Macmillan to pay $26 million to settle antitrust class action
Publishing house Macmillan moved on Friday to settle a raft of antitrust suits accusing it of conspiring with other publishers to raise e-book prices, hammering out a $26 million settlement with a group of states and individuals, court filings show.
The agreement requires Macmillan to pay not only a $20 million fine, but legal fees and a small award as well to the individual plaintiffs for their participation.
U.S. District Judge Denise Cote ordered government to file a motion of preliminary approval by May 24, a step toward completing the settlement, after the sides told her in a letter on Thursday that they had hammered out the terms of a deal.
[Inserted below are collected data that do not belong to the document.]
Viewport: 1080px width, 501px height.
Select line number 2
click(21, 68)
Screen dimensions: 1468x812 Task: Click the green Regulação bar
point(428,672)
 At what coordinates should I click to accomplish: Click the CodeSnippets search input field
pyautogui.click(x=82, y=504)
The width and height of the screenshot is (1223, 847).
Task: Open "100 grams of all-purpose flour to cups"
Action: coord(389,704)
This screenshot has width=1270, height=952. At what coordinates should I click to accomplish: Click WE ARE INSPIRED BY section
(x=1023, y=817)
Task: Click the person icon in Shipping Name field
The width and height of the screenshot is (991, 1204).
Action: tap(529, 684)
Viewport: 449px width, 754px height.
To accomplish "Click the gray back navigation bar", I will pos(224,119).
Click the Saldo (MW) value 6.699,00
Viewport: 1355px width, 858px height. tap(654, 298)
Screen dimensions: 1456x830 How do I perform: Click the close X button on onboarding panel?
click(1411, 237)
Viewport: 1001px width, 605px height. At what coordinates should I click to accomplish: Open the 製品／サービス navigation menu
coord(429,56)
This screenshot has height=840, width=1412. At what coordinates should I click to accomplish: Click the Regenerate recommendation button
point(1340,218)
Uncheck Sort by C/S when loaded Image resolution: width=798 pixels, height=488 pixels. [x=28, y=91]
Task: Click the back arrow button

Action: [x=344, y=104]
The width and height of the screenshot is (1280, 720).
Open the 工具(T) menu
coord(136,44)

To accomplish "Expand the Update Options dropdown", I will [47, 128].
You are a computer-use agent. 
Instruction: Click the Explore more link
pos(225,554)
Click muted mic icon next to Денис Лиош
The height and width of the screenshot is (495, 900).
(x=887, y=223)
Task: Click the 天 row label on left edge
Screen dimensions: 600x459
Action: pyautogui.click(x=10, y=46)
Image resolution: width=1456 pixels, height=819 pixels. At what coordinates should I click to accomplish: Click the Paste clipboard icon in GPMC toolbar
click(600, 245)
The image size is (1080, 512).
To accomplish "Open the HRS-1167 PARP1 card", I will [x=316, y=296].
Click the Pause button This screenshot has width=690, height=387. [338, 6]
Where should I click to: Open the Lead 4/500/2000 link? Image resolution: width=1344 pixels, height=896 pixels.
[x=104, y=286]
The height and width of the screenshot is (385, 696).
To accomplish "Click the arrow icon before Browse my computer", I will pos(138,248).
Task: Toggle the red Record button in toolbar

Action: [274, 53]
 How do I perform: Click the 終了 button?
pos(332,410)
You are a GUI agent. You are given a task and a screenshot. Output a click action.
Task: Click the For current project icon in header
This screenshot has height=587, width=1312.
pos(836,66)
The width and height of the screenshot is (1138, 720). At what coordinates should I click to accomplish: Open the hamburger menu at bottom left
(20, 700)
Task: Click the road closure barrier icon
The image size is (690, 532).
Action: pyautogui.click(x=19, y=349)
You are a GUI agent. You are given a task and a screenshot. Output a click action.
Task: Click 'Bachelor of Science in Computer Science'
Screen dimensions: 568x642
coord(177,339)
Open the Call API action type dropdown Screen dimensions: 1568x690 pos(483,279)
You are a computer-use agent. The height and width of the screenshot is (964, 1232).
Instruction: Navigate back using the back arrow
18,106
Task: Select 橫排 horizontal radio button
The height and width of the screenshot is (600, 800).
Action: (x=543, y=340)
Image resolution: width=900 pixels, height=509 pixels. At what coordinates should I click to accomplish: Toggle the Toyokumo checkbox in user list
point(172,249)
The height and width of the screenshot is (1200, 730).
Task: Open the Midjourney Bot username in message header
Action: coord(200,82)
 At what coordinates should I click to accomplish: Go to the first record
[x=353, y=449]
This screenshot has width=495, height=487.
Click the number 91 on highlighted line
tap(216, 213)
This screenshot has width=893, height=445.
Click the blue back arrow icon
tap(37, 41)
"We are extremely pleased in resolving the claims of class members across the country in the e-book litigation and we think it was an extremely good result," said Jeff Friedman, a partner at Hagens Berman in San Francisco, who worked on the settlement on behalf of the plaintiffs.
"We also appreciated working very closely in the settlement with the state attorneys general in the action."
A lawyer for MacMillan declined to comment.
Macmillan is a unit of Verlagsgruppe Georg von Holtzbrinck GmbH, based in Germany. It announced in February that its plans to settle antitrust suits by the U.S. Justice Department and the class of plaintiffs.
Four of the five publishers named in the suits, including Pearson Plc's Penguin Group, News Corp's HarperCollins Publishers Inc and CBS Corp-owned Simon & Schuster Inc, have now settled.
The settlement with the government requires Macmillan to lift restrictions on discounting by e-book retailers and report to the Justice Department its communication with other publishers.
Apple is the only remaining defendant in the Justice Department's lawsuit, which was filed in April 2012 in U.S. District Court in New York.
The class action case is In Re: Electronic Books Antitrust Litigation, U.S. District Court, Southern District of New York, No. 11-02293.